▸ The task:
Format the data lines as a Markdown table with the columns "Row" and "Line", covering everything from the line containing "Select the 109.492 price level label" down to the line containing "click(307, 35)", inclusive. Omit blank lines.

▸ Data for locating described items:
::::

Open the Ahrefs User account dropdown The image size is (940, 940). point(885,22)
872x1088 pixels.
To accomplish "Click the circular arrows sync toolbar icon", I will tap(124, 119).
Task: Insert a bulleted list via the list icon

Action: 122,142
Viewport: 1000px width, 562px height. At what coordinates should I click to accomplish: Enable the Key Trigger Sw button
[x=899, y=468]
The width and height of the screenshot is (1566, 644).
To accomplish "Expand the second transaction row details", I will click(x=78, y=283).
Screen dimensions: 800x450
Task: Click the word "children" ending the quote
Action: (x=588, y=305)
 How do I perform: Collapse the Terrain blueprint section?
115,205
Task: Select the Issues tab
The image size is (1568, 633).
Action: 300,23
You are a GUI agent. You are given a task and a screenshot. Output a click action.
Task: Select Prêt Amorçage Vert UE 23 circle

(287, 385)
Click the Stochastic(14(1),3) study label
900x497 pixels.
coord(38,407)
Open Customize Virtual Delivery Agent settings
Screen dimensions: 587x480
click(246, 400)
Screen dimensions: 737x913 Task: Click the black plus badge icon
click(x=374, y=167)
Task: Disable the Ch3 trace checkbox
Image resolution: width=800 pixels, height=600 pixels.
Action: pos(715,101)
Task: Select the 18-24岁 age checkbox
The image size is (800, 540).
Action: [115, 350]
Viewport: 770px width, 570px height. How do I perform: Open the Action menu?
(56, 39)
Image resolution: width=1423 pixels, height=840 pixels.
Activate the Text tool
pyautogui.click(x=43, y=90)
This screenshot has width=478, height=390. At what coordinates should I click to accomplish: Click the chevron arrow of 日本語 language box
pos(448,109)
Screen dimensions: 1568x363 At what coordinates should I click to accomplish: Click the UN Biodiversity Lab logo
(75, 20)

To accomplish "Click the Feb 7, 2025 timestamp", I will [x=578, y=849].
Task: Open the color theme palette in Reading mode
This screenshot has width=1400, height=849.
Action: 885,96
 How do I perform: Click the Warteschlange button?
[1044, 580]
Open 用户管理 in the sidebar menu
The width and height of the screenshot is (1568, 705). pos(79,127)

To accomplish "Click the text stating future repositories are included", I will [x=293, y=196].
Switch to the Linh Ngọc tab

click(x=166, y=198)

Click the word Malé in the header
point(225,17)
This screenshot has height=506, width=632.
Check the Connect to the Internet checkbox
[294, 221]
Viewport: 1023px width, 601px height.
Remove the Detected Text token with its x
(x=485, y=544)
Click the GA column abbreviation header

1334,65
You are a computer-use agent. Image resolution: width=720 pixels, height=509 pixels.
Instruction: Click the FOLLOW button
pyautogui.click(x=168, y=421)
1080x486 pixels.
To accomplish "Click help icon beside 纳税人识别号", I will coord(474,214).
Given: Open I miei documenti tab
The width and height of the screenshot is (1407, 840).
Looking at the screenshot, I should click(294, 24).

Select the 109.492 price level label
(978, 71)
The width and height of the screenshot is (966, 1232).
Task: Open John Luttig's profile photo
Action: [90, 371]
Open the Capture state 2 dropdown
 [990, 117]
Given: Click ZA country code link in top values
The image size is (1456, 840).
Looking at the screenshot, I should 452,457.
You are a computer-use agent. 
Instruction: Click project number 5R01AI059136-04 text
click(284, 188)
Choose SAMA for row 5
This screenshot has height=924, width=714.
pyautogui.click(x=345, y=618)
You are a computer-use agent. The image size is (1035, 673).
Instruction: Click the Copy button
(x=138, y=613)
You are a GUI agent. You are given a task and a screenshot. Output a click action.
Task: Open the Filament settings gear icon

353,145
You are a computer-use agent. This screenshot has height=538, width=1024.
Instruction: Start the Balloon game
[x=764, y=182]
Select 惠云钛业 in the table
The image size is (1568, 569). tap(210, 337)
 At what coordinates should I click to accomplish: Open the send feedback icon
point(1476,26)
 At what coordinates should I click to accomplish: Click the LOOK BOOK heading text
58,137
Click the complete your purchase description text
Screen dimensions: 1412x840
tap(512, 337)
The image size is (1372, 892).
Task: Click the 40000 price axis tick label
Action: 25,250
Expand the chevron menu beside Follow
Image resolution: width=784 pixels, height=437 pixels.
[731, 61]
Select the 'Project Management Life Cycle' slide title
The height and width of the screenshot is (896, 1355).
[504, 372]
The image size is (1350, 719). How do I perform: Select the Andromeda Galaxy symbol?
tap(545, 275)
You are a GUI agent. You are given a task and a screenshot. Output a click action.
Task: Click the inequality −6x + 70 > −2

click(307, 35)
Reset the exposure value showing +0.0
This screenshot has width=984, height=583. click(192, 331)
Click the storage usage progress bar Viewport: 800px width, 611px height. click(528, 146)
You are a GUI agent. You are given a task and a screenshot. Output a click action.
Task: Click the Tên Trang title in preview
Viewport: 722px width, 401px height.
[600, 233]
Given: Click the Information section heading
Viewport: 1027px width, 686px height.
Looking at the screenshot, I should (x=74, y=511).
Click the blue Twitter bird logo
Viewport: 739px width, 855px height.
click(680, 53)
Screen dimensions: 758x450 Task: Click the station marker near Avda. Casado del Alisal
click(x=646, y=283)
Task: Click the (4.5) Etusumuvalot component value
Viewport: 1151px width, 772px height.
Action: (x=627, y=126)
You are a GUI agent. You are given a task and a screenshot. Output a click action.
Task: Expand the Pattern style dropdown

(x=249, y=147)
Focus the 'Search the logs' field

::::

▸ Solved problem:
| Row | Line |
|---|---|
| 1 | Select the 109.492 price level label |
| 2 | (978, 71) |
| 3 | The width and height of the screenshot is (966, 1232). |
| 4 | Task: Open John Luttig's profile photo |
| 5 | Action: [90, 371] |
| 6 | Open the Capture state 2 dropdown |
| 7 |  [990, 117] |
| 8 | Given: Click ZA country code link in top values |
| 9 | The image size is (1456, 840). |
| 10 | Looking at the screenshot, I should 452,457. |
| 11 | You are a computer-use agent.  |
| 12 | Instruction: Click project number 5R01AI059136-04 text |
| 13 | click(284, 188) |
| 14 | Choose SAMA for row 5 |
| 15 | This screenshot has height=924, width=714. |
| 16 | pyautogui.click(x=345, y=618) |
| 17 | You are a computer-use agent. The image size is (1035, 673). |
| 18 | Instruction: Click the Copy button |
| 19 | (x=138, y=613) |
| 20 | You are a GUI agent. You are given a task and a screenshot. Output a click action. |
| 21 | Task: Open the Filament settings gear icon |
| 22 | 353,145 |
| 23 | You are a computer-use agent. This screenshot has height=538, width=1024. |
| 24 | Instruction: Start the Balloon game |
| 25 | [x=764, y=182] |
| 26 | Select 惠云钛业 in the table |
| 27 | The image size is (1568, 569). tap(210, 337) |
| 28 |  At what coordinates should I click to accomplish: Open the send feedback icon |
| 29 | point(1476,26) |
| 30 |  At what coordinates should I click to accomplish: Click the LOOK BOOK heading text |
| 31 | 58,137 |
| 32 | Click the complete your purchase description text |
| 33 | Screen dimensions: 1412x840 |
| 34 | tap(512, 337) |
| 35 | The image size is (1372, 892). |
| 36 | Task: Click the 40000 price axis tick label |
| 37 | Action: 25,250 |
| 38 | Expand the chevron menu beside Follow |
| 39 | Image resolution: width=784 pixels, height=437 pixels. |
| 40 | [731, 61] |
| 41 | Select the 'Project Management Life Cycle' slide title |
| 42 | The height and width of the screenshot is (896, 1355). |
| 43 | [504, 372] |
| 44 | The image size is (1350, 719). How do I perform: Select the Andromeda Galaxy symbol? |
| 45 | tap(545, 275) |
| 46 | You are a GUI agent. You are given a task and a screenshot. Output a click action. |
| 47 | Task: Click the inequality −6x + 70 > −2 |
| 48 | click(307, 35) |